Efficient 3D Implicit Head Avatar with Mesh-anchored Hash Table Blendshapes
Ziqian Bai, Feitong Tan, Sean Fanello, Rohit Pandey, Mingsong Dou, Shichen Liu, Ping Tan, Yinda Zhang
TL;DR
This paper introduces mesh-anchored hash table blendshapes for efficient, controllable 3D implicit head avatars. By attaching multiple small hash tables to each 3DMM vertex and predicting per-vertex blendweights via a UV-space CNN, the method forms expression-dependent embeddings that feed a lightweight NeRF decoder, drastically reducing compute. A hierarchical $k$-NN search accelerates embedding retrieval, enabling real-time rendering (>30 FPS) at $512\times512$ while maintaining high fidelity, even for challenging expressions. Trained from monocular RGB videos, the approach delivers a favorable accuracy-speed trade-off against state-of-the-art high-quality and efficient avatars, with ablations validating the importance of local hash tables and the hierarchical search.

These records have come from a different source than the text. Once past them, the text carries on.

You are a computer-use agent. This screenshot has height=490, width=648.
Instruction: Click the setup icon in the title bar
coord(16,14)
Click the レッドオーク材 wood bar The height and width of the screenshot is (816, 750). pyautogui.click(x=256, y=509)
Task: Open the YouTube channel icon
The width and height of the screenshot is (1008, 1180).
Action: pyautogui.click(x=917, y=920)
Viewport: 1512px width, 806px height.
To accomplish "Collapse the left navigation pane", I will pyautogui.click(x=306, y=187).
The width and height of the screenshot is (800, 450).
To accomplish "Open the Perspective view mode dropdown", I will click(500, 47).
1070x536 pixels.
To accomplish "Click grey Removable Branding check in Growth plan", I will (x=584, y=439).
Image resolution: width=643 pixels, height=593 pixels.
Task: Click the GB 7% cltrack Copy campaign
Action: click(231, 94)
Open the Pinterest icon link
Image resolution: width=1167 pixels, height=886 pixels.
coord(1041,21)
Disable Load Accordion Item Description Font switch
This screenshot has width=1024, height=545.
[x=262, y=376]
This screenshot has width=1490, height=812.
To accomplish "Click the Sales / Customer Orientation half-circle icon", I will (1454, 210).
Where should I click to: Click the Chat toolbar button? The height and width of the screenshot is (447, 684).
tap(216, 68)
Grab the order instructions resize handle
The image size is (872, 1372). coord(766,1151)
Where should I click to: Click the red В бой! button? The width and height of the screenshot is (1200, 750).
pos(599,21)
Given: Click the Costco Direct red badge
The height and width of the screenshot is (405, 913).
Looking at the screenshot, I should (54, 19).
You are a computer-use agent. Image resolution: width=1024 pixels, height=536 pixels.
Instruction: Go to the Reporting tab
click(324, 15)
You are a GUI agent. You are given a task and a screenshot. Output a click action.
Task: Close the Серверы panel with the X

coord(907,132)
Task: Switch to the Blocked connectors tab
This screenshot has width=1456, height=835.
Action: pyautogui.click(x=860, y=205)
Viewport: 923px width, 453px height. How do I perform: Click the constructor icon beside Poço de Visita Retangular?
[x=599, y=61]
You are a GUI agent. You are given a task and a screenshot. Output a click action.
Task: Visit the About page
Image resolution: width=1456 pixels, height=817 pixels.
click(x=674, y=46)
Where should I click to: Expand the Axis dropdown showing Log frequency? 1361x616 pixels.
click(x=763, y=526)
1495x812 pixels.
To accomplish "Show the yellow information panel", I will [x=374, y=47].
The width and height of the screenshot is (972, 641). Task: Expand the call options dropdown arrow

Limitations include floaters and some instability in mouth interiors, suggesting avenues for training-based regularization and refinement.
Abstract
3D head avatars built with neural implicit volumetric representations have achieved unprecedented levels of photorealism. However, the computational cost of these methods remains a significant barrier to their widespread adoption, particularly in real-time applications such as virtual reality and teleconferencing. While attempts have been made to develop fast neural rendering approaches for static scenes, these methods cannot be simply employed to support realistic facial expressions, such as in the case of a dynamic facial performance. To address these challenges, we propose a novel fast 3D neural implicit head avatar model that achieves real-time rendering while maintaining fine-grained controllability and high rendering quality. Our key idea lies in the introduction of local hash table blendshapes, which are learned and attached to the vertices of an underlying face parametric model. These per-vertex hash-tables are linearly merged with weights predicted via a CNN, resulting in expression dependent embeddings. Our novel representation enables efficient density and color predictions using a lightweight MLP, which is further accelerated by a hierarchical nearest neighbor search method. Extensive experiments show that our approach runs in real-time while achieving comparable rendering quality to state-of-the-arts and decent results on challenging expressions.